On a blazing summer’s day in August 1970, fans streamed into the main arena, a rectangular arrangement of bleachers — scaffolds topped with wooden benches that were marked, like rulers, with numbered white dashes for seats. A woman in Jackie O sunglasses and a sleeveless frock handed out programs for the event, the Davis Cup final between the US and West Germany, and patrons, men in short-sleeved white shirts and thin ties, women in Twiggy dresses, grabbed them eagerly. It was a doubles match with Stan Smith and Bob Lutz hitting out for the US team. Arthur Ashe was on the bill for a later match. One spectator had secured himself a prime viewing position courtside, but, curiously, the man, in his late 30s with short dark hair in a side part, didn’t look like he was there for pleasure.

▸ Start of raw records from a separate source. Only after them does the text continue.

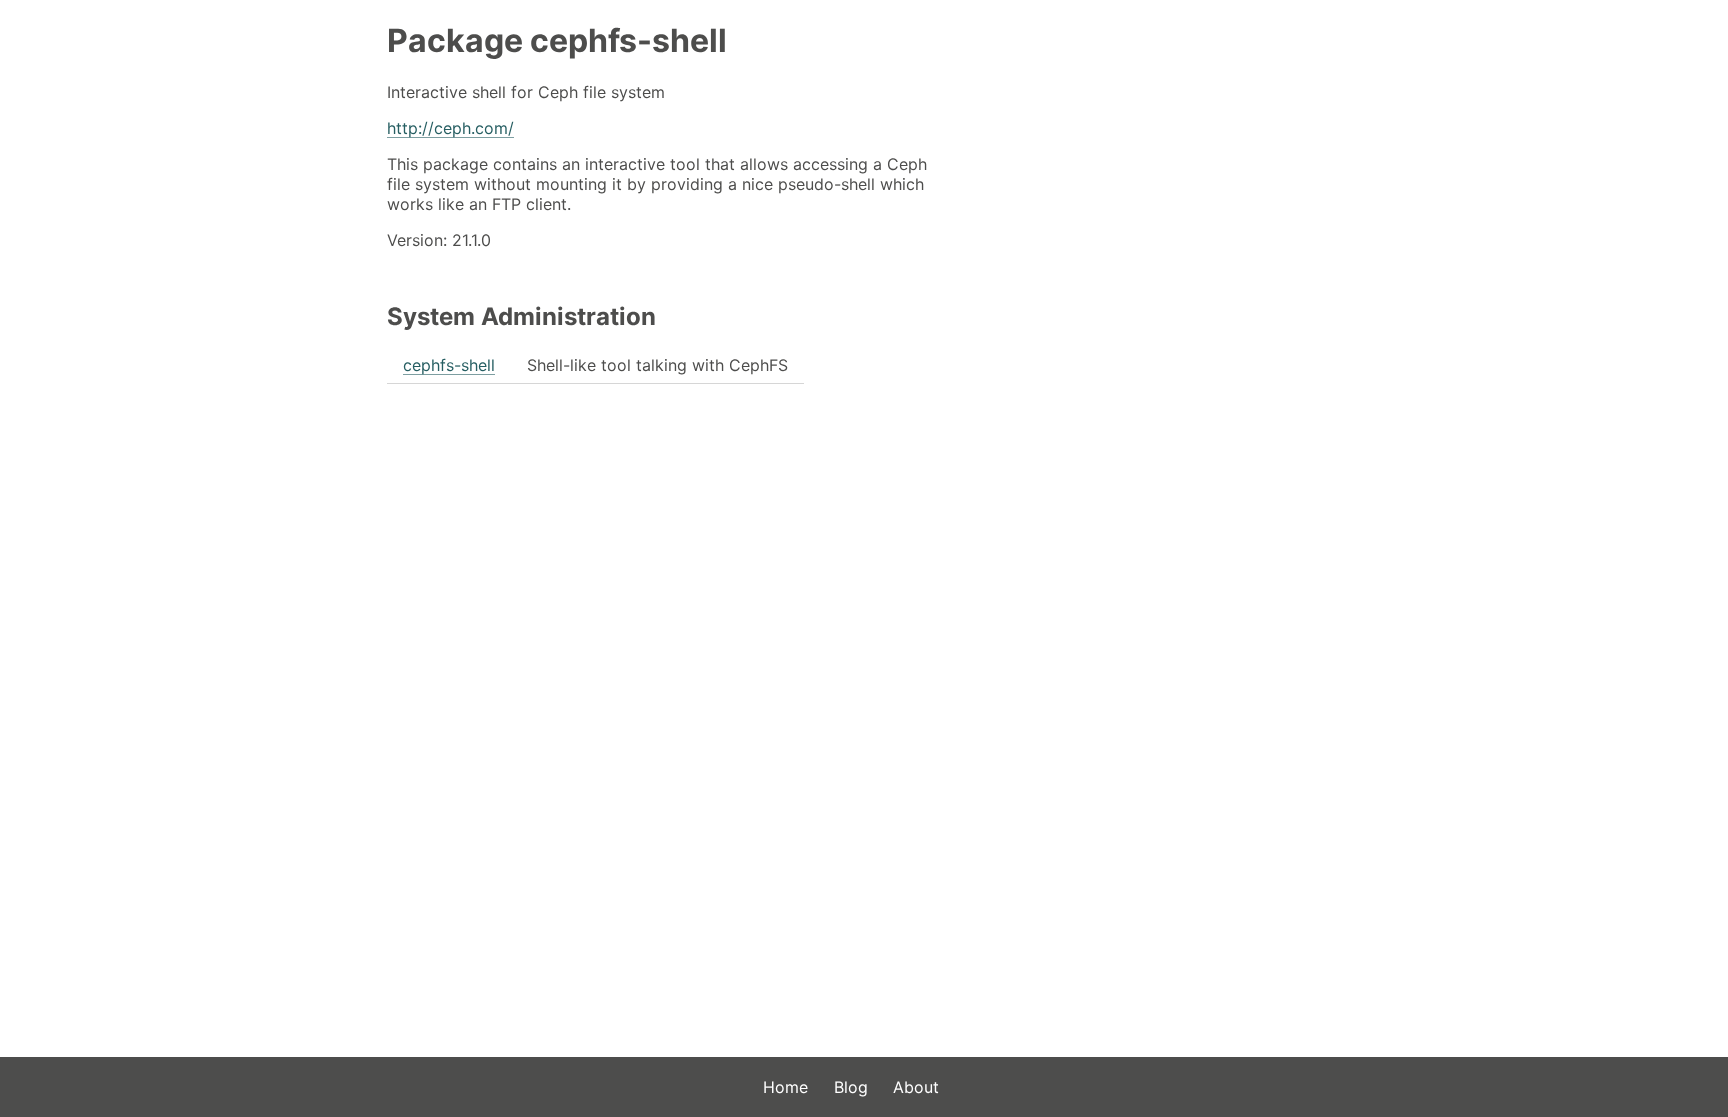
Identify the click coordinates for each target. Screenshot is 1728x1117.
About (916, 1087)
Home (785, 1087)
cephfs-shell (449, 365)
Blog (851, 1087)
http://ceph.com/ (450, 128)
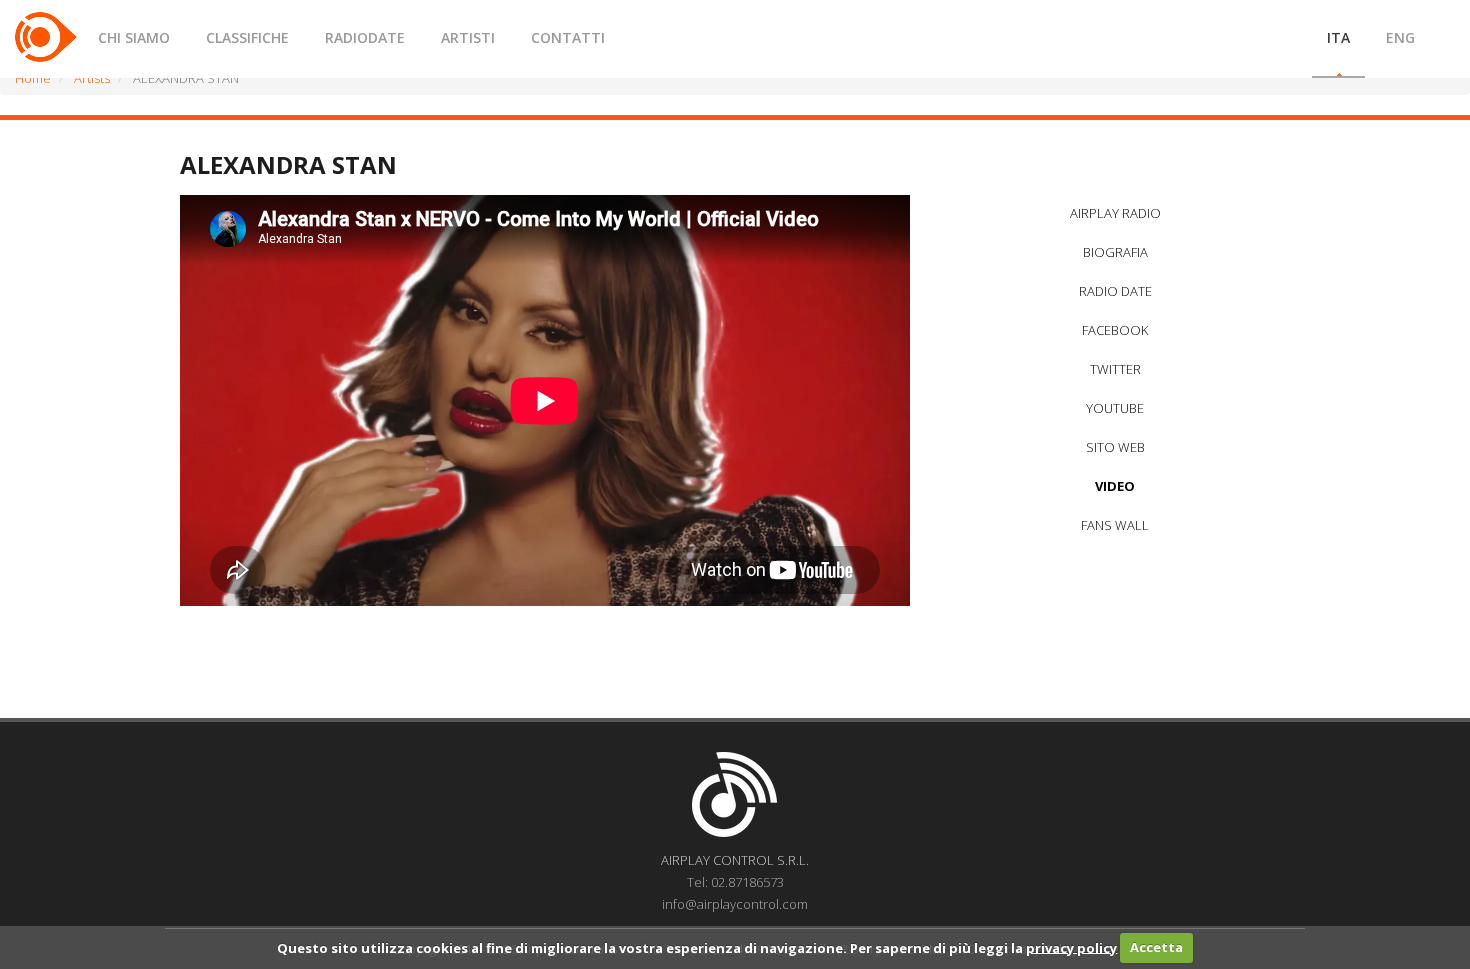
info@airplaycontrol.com (735, 904)
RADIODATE (365, 37)
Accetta (1156, 947)
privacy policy (1071, 947)
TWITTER (1115, 369)
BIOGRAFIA (1115, 252)
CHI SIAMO (134, 37)
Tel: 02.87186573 (735, 882)
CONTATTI (568, 37)
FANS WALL (1115, 525)
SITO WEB (1115, 447)
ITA (1338, 37)
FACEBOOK (1115, 330)
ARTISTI (468, 37)
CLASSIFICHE (247, 37)
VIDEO (1115, 486)
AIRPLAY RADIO (1115, 213)
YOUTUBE (1115, 408)
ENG (1400, 37)
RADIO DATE (1115, 291)
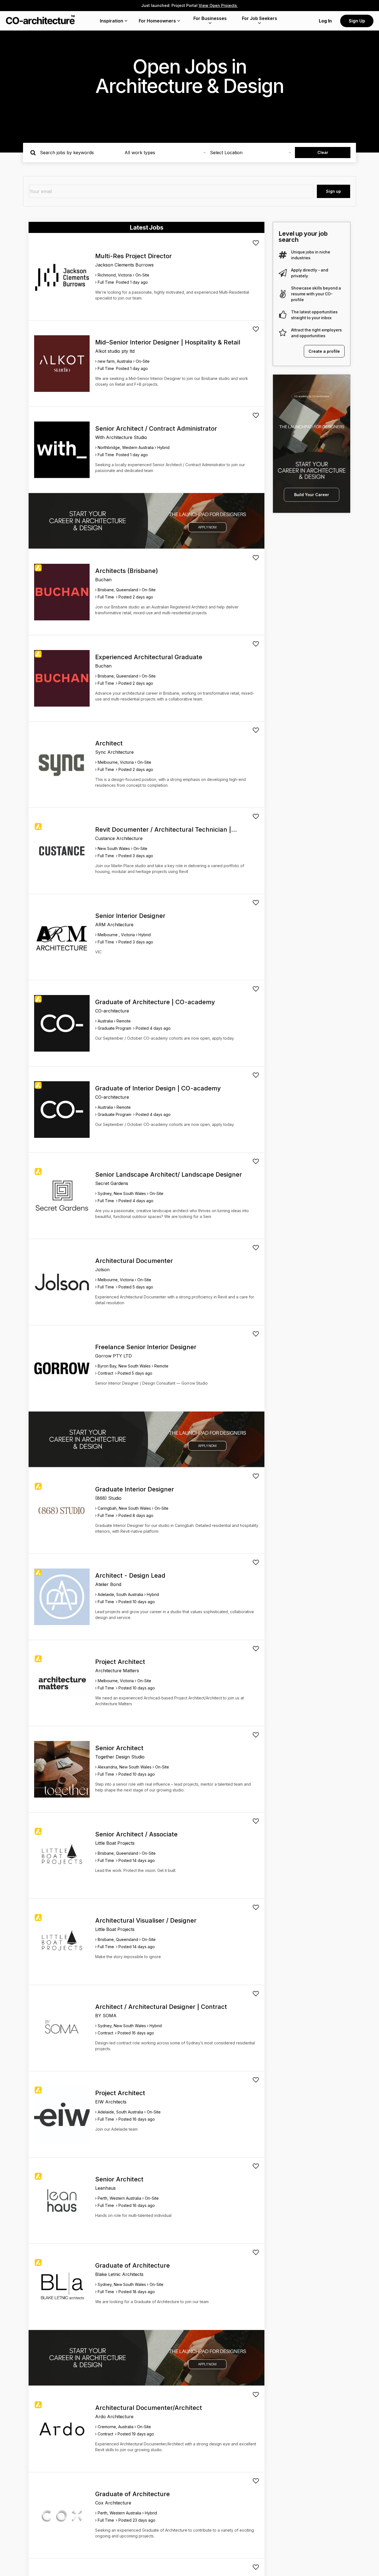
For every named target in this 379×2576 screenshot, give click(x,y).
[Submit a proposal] (256, 243)
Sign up (333, 191)
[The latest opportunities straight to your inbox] (283, 315)
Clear (322, 152)
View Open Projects (218, 5)
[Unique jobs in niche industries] (283, 255)
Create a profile (324, 351)
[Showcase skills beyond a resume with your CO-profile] (283, 294)
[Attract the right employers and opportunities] (283, 333)
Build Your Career (311, 494)
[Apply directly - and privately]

He was holding a state-of-the-art Nikon Super Zoom-8 movie camera, which, as Stan Smith stretched up for a thundering serve or coiled his torso for a smashing backhand, the man pointed straight at the champion, who was soon to be ranked number one in the world. The man was a surgeon named Robert Nirschl, and he was there to solve a problem that had ended the game of tennis for an untold number of players.

A few years earlier, Nirschl had graduated from the orthopaedic program at the prestigious Mayo Clinic, in Rochester, Minnesota. Then he got a job at the Georgetown University Medical Center in Washington, DC and moved the family east. They settled in McLean, Virginia, an upmarket neighbourhood favoured by diplomats and government officials, a skip across the Potomac River from the capital. Residents of the blue-chip locale had recently banded together and bought seven acres of woodland to establish the Tuckahoe Recreation Club, carving out space for a swimming pool and four tennis courts. Nirschl, who lettered in tennis at high school, had let his fitness slide, so he signed the whole family up at Tuckahoe and was soon a regular on the courts, spending hours honing his game. Not long after, however, something put a stop to all that dedication. Whenever he hit the ball, especially a backhand, Nirschl would get a pain on the outside of his right elbow.